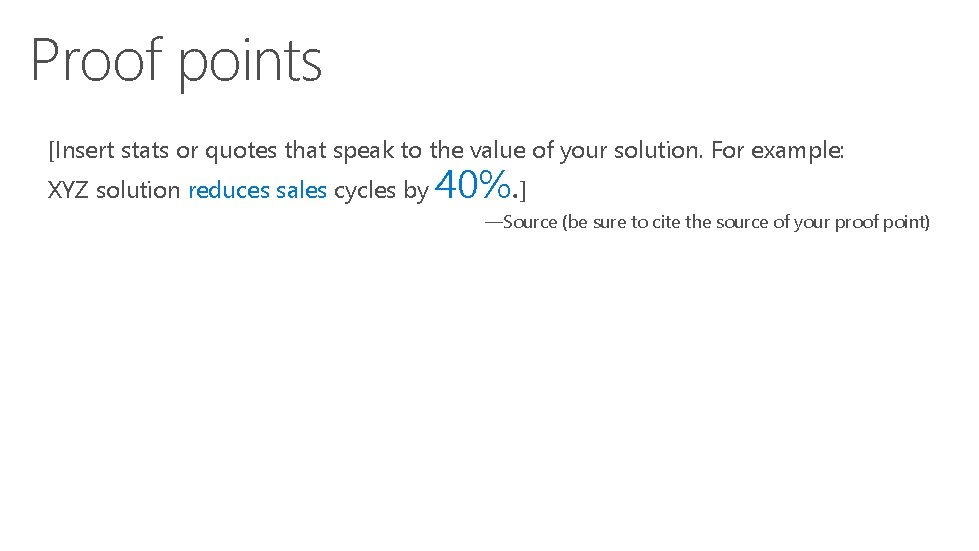Click the word "stats" in body text
This screenshot has height=551, width=979.
click(x=143, y=151)
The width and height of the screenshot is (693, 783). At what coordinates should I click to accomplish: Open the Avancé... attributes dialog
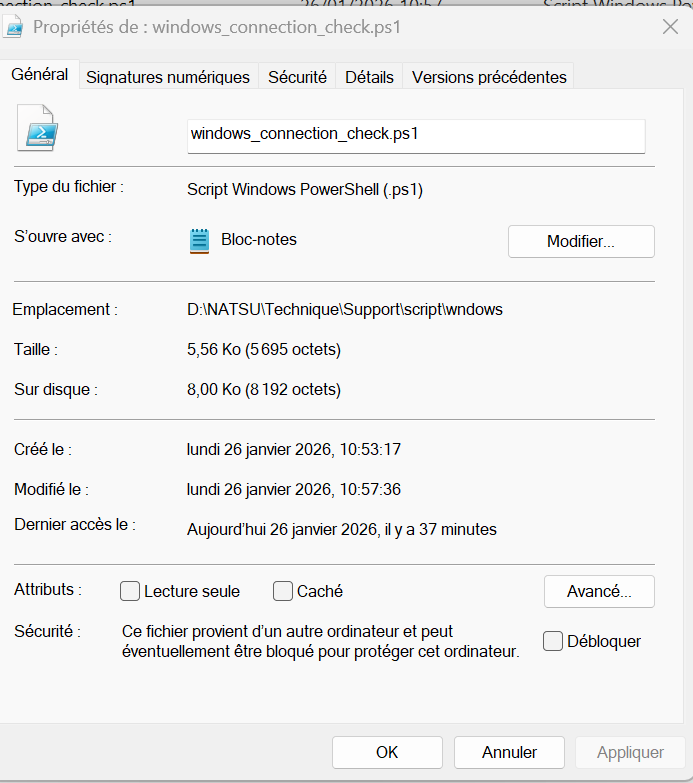[x=599, y=591]
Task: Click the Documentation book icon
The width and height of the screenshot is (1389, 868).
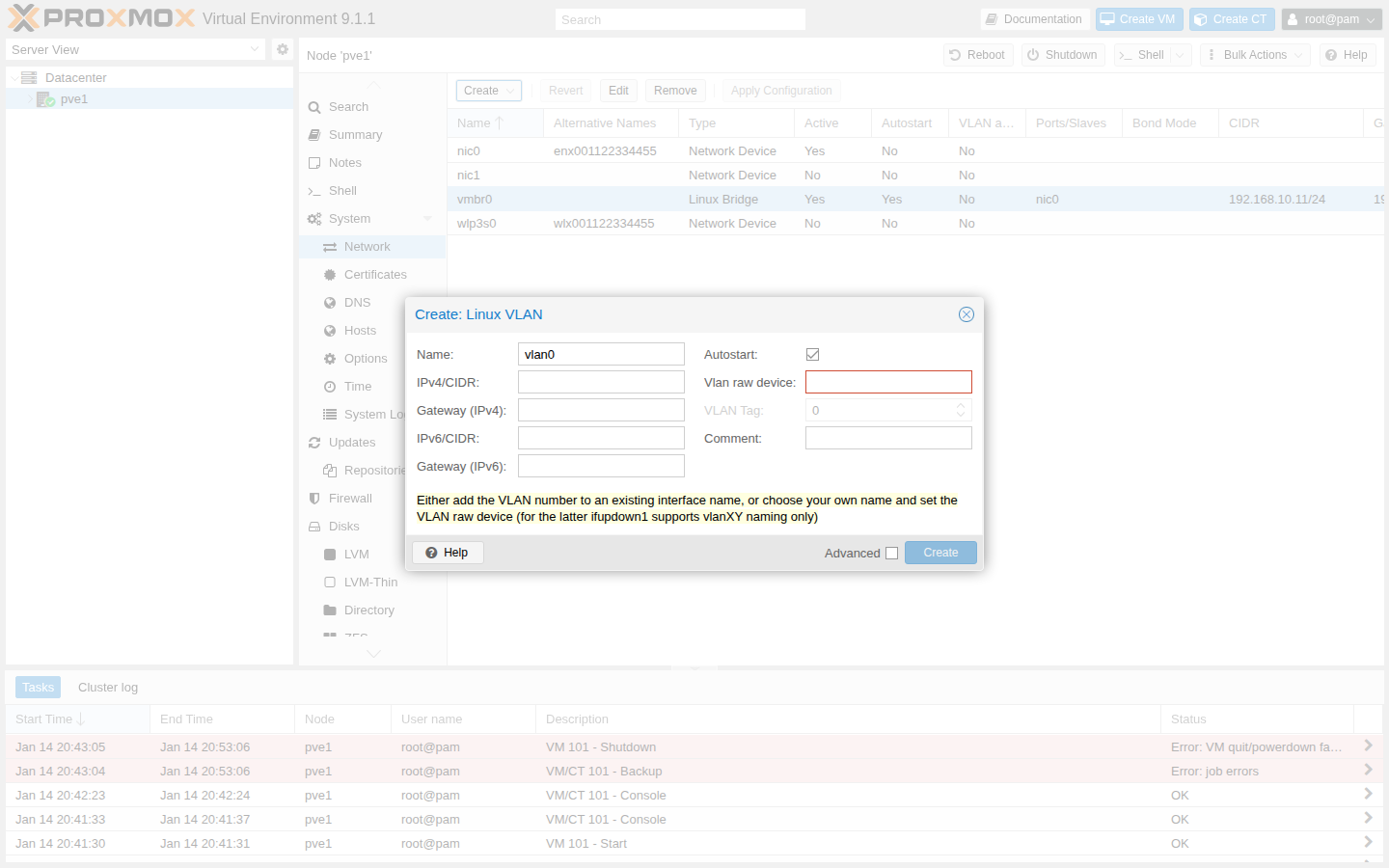Action: point(991,19)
* * * * * * * * *
TRY IT
Your copy should hold only the lines from the line with "Task: Click the Documentation book icon" through the end of the data above, both ends included, transcribed exactly and without pictures.

EXERCISE RESULT
Task: Click the Documentation book icon
The width and height of the screenshot is (1389, 868).
Action: point(991,19)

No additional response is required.